_EXCERPT TO READ_:
* * * * * * *
There have been many a pundit who have explained just how on earth! Donald Trump became President of the United States, but none of them have traced it to the implicit messages that schools send children in segregated neighborhoods about themselves and the nation. Journalists and experts have cited every phenomenon from low voter turnout, to racist white women, to rural poverty, to the left's disillusionment with Clinton, to a migration of young, uneducated whites to the GOP and everything in between. Sure, all of these shifts had their influence on the outcome of the 2016 election. However, the people who cast their ballots (and the ones who did not) were all children at one point. They sat in desks and they learned a history that directly contributed to their worldview and who they trust to lead them.
The truth is American public-school students are more familiar with the Niña, Pinta, and Santa Maria than they are with W.E.B, Stokely, or Fannie Lou. I have notebooks filled with T-charts of the Columbian Exchange and Venn Diagrams comparing the opinions of the Federalists and the Democratic Republicans in 1790. As students, we were required to memorize the same takeaways of the Seneca Falls Convention and Articles of Confederation that put our grandparents to sleep fifty years ago. No wonder kids hate history class; teachers are feeding them academic benzodiazepines and handing out praises for how articulately they can recite other people’s opinions.
* * * * * * *
Reproduce verbatim the portion of the essay on history education that runs from "The truth is" up to and including "other people’s opinions.".

_PROVIDED DATA_:
* * * * * * *
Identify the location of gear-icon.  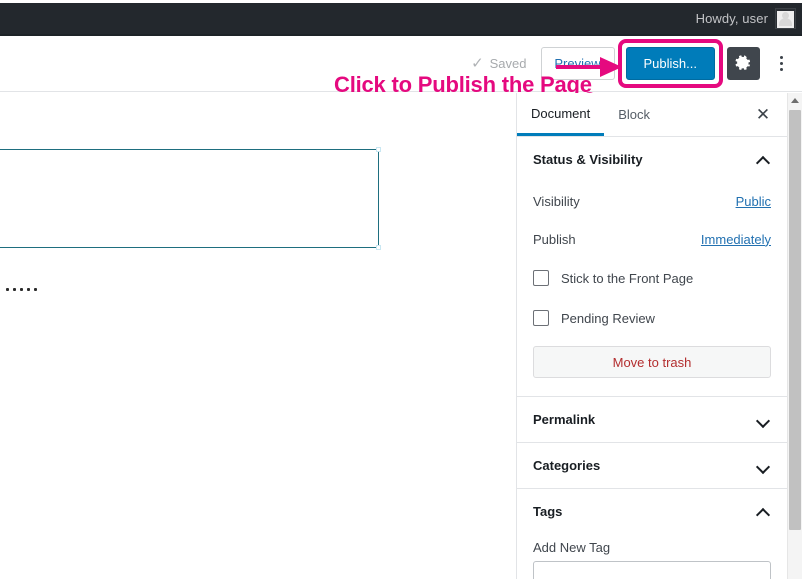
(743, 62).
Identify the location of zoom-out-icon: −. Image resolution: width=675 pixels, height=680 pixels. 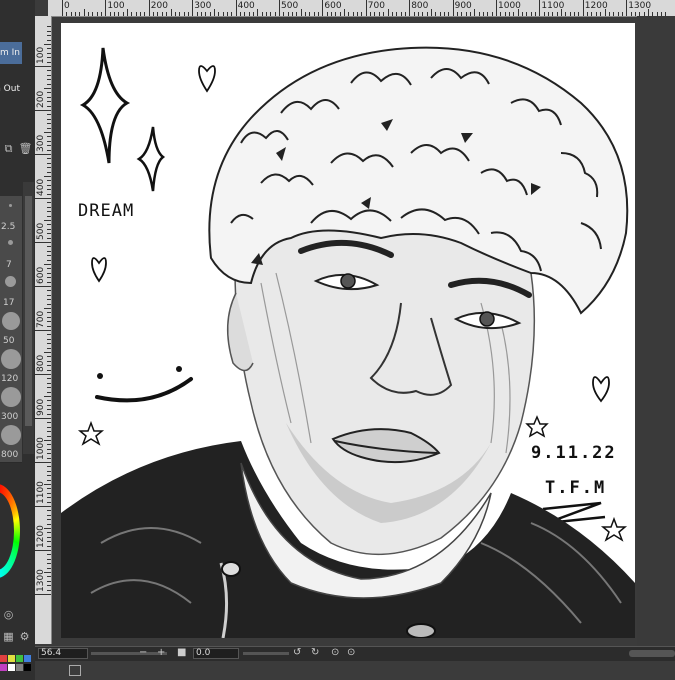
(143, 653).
* * * * * * *
_EXERCISE RESPONSE_:
The truth is American public-school students are more familiar with the Niña, Pinta, and Santa Maria than they are with W.E.B, Stokely, or Fannie Lou. I have notebooks filled with T-charts of the Columbian Exchange and Venn Diagrams comparing the opinions of the Federalists and the Democratic Republicans in 1790. As students, we were required to memorize the same takeaways of the Seneca Falls Convention and Articles of Confederation that put our grandparents to sleep fifty years ago. No wonder kids hate history class; teachers are feeding them academic benzodiazepines and handing out praises for how articulately they can recite other people’s opinions.